The table size is a comfortable power of two, m = 1024, chosen (as powers of two often are) because key % 1024 can be computed with a fast bit-mask. For months it was fine. Then a new upstream system began assigning session IDs as monotonic, evenly spaced integers: the IDs come in as $0, 4096, 8192, 12288, \dots$ — every ID a multiple of $4096$. Throughput cratered. The profiler shows load factor near zero on $1023$ buckets and catastrophic pile-up on one.

💡 Intuition: A hash table works when the hash scatters keys. The Division Algorithm tells us key % m is a perfectly well-defined remainder — but "well-defined" is not "well-scattered." If the keys all share a factor with $m$, the remainder can only land in a few places. That shared factor is a gcd, and this entire investigation is the story of one gcd that should have been $1$ and wasn't.

Why this matters

Hash tables are the most-used data structure in computing, and "choose a good table size" is folklore advice that most engineers follow without knowing why. The why is pure §22.4: the number of distinct buckets a strided key set can reach is controlled by $\gcd(\text{stride}, m)$. Understanding this turns a superstition ("use a prime size") into a theorem you can derive on a whiteboard during an incident.

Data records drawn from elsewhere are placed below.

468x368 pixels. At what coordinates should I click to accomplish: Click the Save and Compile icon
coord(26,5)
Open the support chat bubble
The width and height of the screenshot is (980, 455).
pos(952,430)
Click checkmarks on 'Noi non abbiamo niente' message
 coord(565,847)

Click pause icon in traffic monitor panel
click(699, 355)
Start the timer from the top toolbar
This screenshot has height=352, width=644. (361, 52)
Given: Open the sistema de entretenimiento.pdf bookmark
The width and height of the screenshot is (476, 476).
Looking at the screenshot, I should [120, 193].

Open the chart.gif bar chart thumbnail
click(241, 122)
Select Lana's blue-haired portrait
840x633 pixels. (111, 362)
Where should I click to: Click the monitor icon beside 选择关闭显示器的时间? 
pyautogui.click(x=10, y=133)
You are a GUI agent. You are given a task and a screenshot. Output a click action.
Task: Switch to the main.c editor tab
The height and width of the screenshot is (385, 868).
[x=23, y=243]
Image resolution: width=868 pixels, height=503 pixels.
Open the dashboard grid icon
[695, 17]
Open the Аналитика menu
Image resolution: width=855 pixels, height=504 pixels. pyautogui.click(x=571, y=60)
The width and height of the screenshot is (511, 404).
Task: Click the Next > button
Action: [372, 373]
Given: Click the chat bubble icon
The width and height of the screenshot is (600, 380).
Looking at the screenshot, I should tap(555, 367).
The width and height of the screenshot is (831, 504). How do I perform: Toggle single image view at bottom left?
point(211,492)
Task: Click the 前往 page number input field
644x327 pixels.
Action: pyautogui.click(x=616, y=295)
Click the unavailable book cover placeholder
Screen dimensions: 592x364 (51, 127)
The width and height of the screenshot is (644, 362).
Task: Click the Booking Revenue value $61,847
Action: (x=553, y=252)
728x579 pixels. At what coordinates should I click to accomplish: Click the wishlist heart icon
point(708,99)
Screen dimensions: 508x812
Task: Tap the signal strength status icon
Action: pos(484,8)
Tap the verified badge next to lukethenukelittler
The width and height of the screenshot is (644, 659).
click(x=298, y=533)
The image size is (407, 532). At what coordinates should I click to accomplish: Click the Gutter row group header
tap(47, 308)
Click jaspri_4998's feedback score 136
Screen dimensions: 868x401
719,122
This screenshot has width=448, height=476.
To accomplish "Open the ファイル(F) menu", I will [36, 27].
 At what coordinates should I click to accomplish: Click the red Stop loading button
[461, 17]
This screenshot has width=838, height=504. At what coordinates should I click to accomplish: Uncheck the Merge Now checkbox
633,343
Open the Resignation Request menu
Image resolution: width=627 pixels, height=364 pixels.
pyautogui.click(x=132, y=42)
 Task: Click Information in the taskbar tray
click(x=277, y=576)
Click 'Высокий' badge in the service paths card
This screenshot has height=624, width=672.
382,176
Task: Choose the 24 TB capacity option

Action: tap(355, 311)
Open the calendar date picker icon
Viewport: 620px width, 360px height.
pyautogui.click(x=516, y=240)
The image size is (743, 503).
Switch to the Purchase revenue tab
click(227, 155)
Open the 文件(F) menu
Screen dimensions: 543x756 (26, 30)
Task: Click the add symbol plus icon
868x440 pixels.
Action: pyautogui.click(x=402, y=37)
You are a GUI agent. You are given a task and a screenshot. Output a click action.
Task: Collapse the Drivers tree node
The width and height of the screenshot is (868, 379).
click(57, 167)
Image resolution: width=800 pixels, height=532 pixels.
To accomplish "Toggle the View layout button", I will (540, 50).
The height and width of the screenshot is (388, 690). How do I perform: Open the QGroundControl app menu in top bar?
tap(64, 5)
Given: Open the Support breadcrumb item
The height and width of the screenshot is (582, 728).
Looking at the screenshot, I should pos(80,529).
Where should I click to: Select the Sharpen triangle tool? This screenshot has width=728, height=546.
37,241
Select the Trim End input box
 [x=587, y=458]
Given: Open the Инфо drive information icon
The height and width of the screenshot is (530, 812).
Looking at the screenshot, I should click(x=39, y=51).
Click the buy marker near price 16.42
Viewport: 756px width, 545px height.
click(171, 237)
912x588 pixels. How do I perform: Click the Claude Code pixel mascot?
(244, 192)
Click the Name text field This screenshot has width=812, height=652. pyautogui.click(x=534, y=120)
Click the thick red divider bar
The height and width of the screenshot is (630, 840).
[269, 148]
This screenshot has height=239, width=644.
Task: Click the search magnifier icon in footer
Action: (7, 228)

Phase 1: Reproduce and quantify the failure

First, make the failure concrete and small enough to reason about by hand. Shrink the table to $m = 8$ and feed it the same kind of input — keys that are multiples of $4$ (stride $g = 4$):

def bucket(key, m):
    return key % m

keys = [0, 4, 8, 12, 16, 20, 24, 28]   # stride 4
m = 8
hits = [bucket(k, m) for k in keys]
print(hits)
print("distinct buckets used:", len(set(hits)))
# Expected output:
# [0, 4, 0, 4, 0, 4, 0, 4]
# distinct buckets used: 2

Eight keys, two buckets. Let us check that against the Division Algorithm by hand. For $k = 12$, $12 = 8 \cdot 1 + 4$, so $12 \bmod 8 = 4$; for $k = 16$, $16 = 8 \cdot 2 + 0$, so $16 \bmod 8 = 0$. The remainders alternate $0, 4, 0, 4, \dots$ exactly as printed. The table is not "randomly unlucky" — it is deterministically confined.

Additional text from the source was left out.